Although it has not been announced, it is possible the -MH modifier will disappear once full implementation is enacted, Mulaik advised. If you submit a claim with it after Jan. 1, 2021, it is likely your claim will be denied because CMS will no longer accept that you do not know whether your referring providers are using CDS.

CMS has also not yet provided clarity about what modifier radiologists should use if the technical component of a service was performed in a non-applicable setting, such as a critical access hospital. It is possible CMS could provide another modifier to indicate this situation, she added.

Existing Challenges and Metrics

As a radiologist, the long-standing challenge with AUC has been the lack of control you have over whether referring providers correctly complete the process. With AUC being intergrated into the electronic health record, this will become less of a concern with hospital-based referring providers.

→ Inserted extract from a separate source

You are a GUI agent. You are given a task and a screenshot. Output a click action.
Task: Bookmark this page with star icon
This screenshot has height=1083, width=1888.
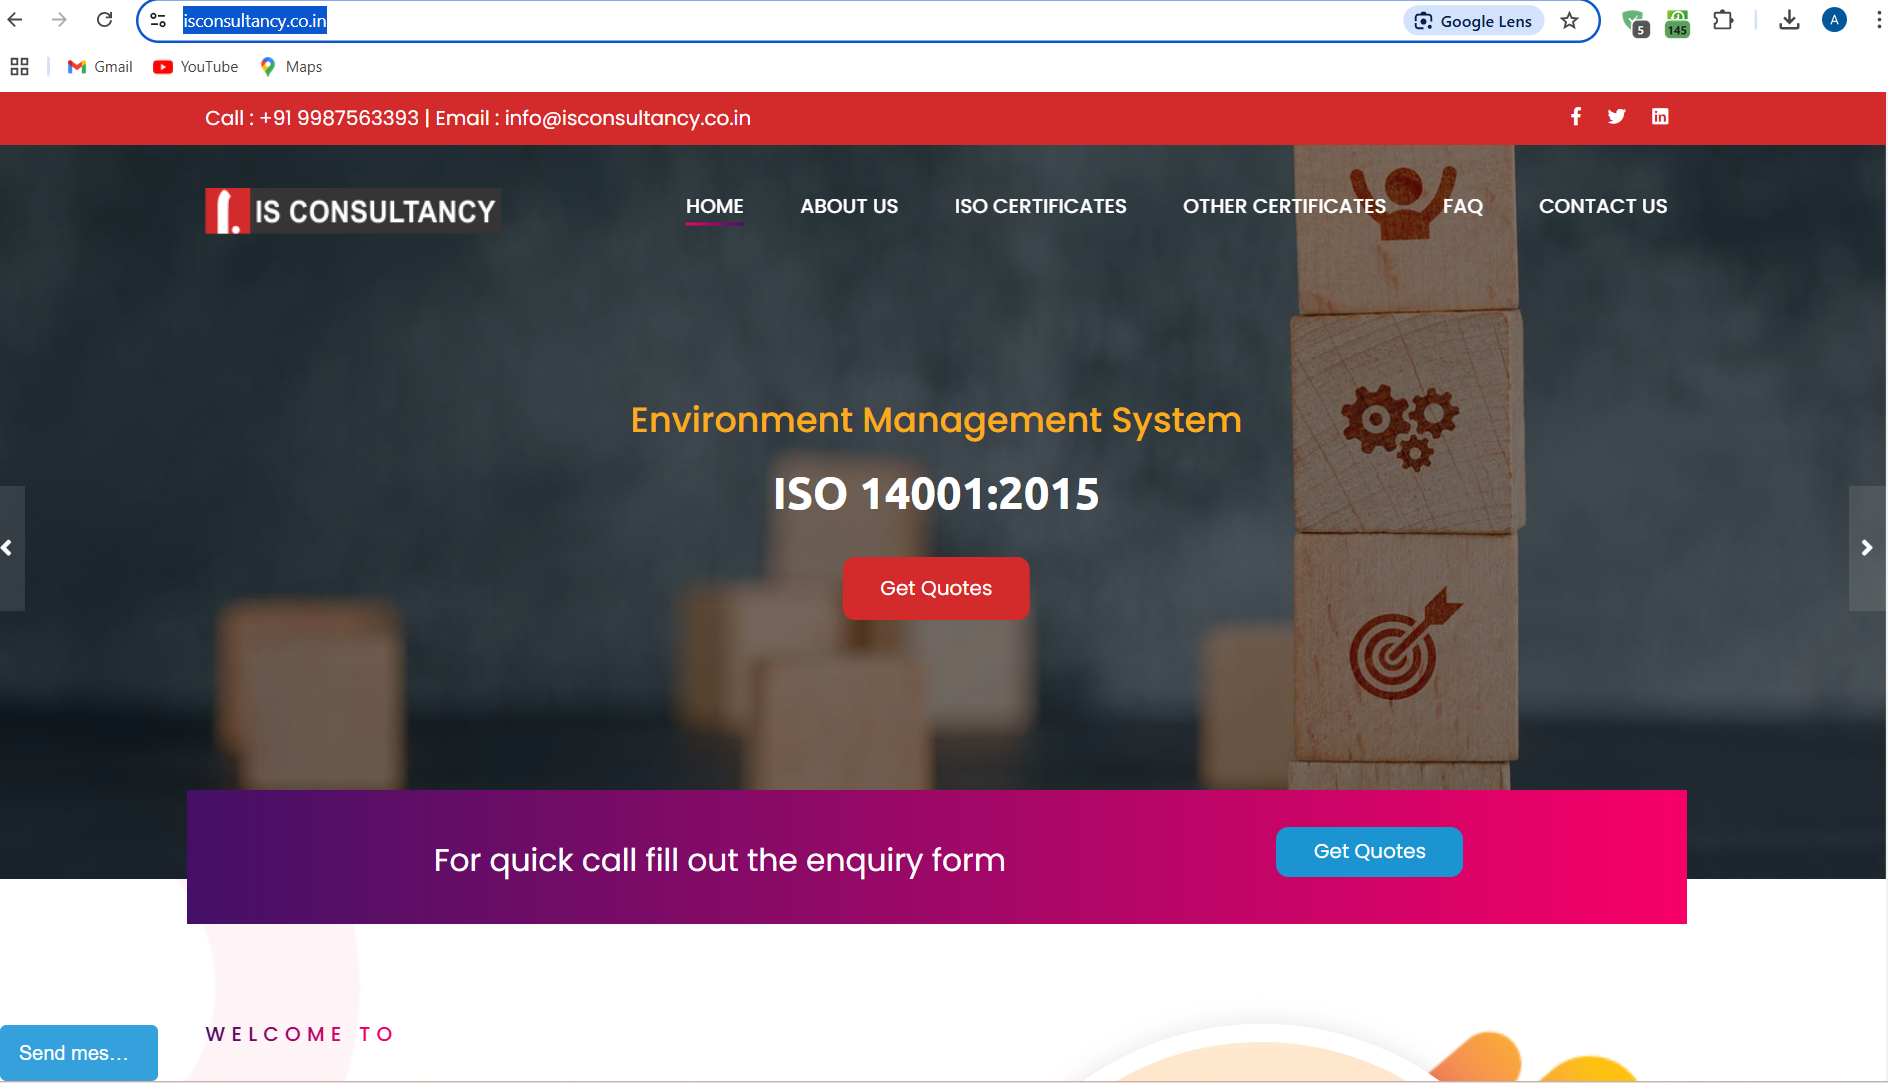coord(1569,21)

Still, Mulaik said, ensuring compliance with community-based, non-hospital employed physicians could be an ongoing obstacle. When possible, identify who the gatekeeper is in those practices to ensure the AUC compliance process is observed and completed correctly.

In addition, possible code denials and slow adoption from providers can also be stumbling blocks. Begin testing now before implementation is mandatory so you can flush out any potential problems and figure out workable solutions.

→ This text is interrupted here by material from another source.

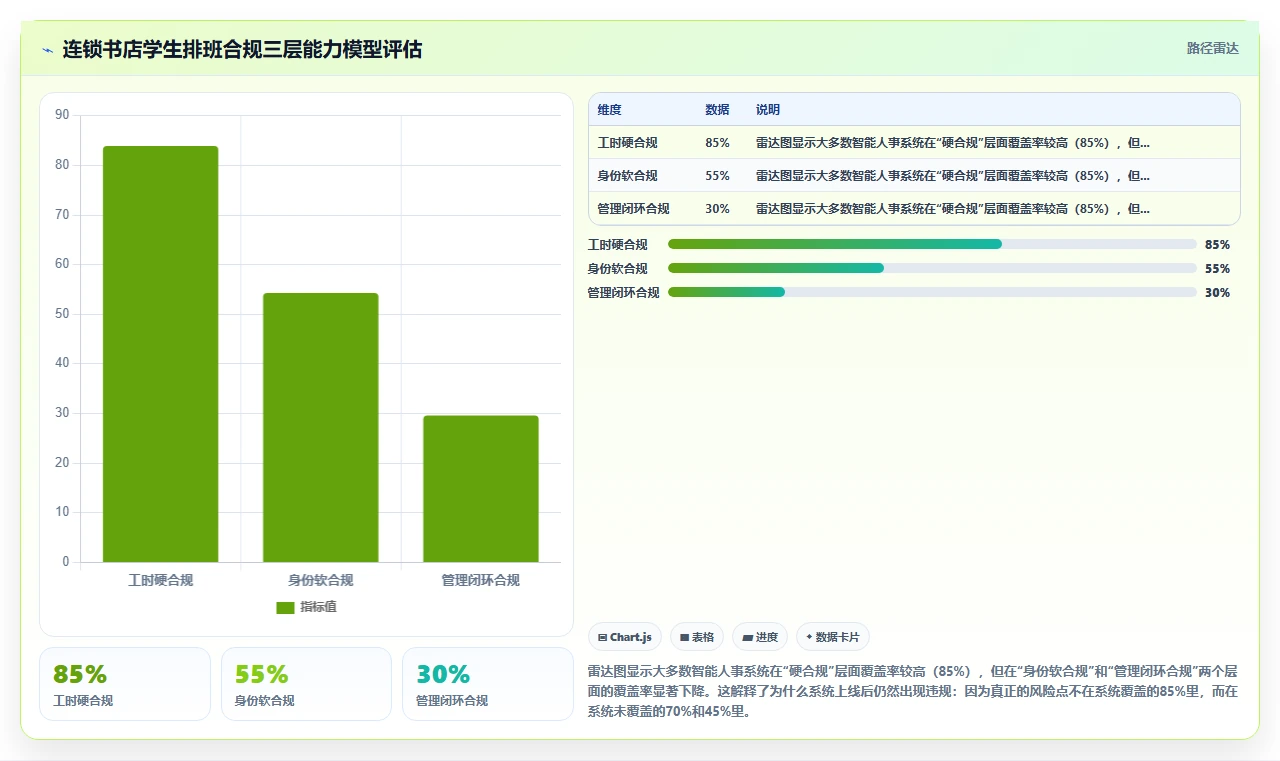Image resolution: width=1280 pixels, height=761 pixels.
Task: Select the 管理闭环合规 table row
Action: [x=914, y=209]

But, there are ways you can keep tabs on AUC performance, she said. Reviewing this information can let you know where additional work is needed. She suggested these metrics as good indicators for AUC compliance:

  • Examining utilization by provider and practice both pre- and post-implementation.
  • Analyzing CDS mechanism scores by providers.
  • Evaluating primary and secondary payer denials, distinguishing between AUC and medical necessity rejections.
  • Identifying any missing AUC information by provider and facility staff to determine where omissions occur most frequently.
  • Segment out AUC compliance by modality when appropriate.

Ultimately, Mulaik said, it is critical that you continue to impress upon your referring providers that they should be developing the AUC and CDS habit now. Even as more guidance from CMS is forthcoming and the proposed and final rules are yet to be published, working through any pain points now with coding errors and denials could pave the way for smoother reimbursement for services rendered once full implementation is in place.